Document text>
★ ★ ★ ★

# Ahoy from Lake Havasu!



## 1upTunes (Sep 17, 2018)

Hello and I'm Danno from 1upTunes! 

I'm a composer, producer, designer. I run 1upTunes which is a Production Studio/ Indie Label. I love to create and help people build their dreams. 

I'm excited to be a part of the community. The big draw for me is the motto Musicians Helping Musicians. 

I love talking shop so reach out any time!


----------



## Craig Sharmat (Sep 18, 2018)

Welcome, probably not a lot of composers in your area.


----------



## 1upTunes (Sep 18, 2018)

Thanks, Craig! 

I'm still new to the area. Spent the last 6 years in San Francisco, but I've been pleasantly surprised by the talent in Havasu. Thanks again for the warm welcome


----------



## Jeffrey Peterson (Sep 19, 2018)

Welcome Havasuian!


----------



## AmbientMile (Sep 23, 2018)

Welcome Danno! I almost moved to Havasu last month but ended up in Yuma instead. Stay cool!


----------



## 1upTunes (Sep 23, 2018)

AmbientMile said:


> Welcome Danno! I almost moved to Havasu last month but ended up in Yuma instead. Stay cool!


Thank you! How are you liking Yuma?


----------

★ ★ ★ ★

Entries>
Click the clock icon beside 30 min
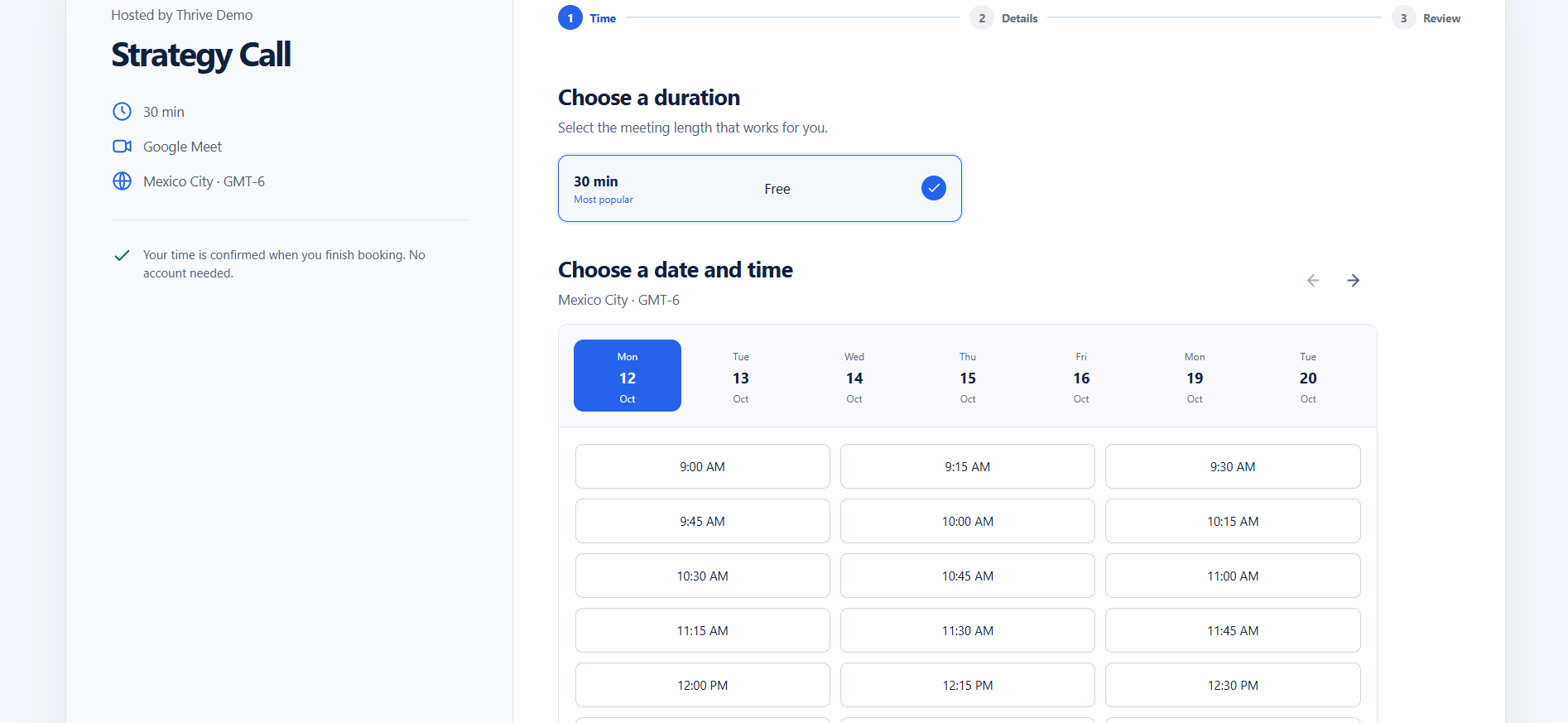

★ ★ ★ ★

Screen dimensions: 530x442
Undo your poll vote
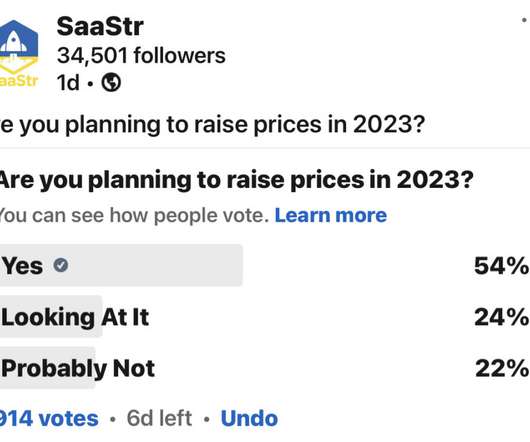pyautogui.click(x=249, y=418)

★ ★ ★ ★

Instruction> In the Lake Havasu welcome thread, turn the paragraph beginning "I'm a composer" into a brief bulleted list that keeps its main facts.

Correct response>
- Works as a composer, producer, and designer
- Runs 1upTunes, a production studio and indie label
- Loves to create and to help people build their dreams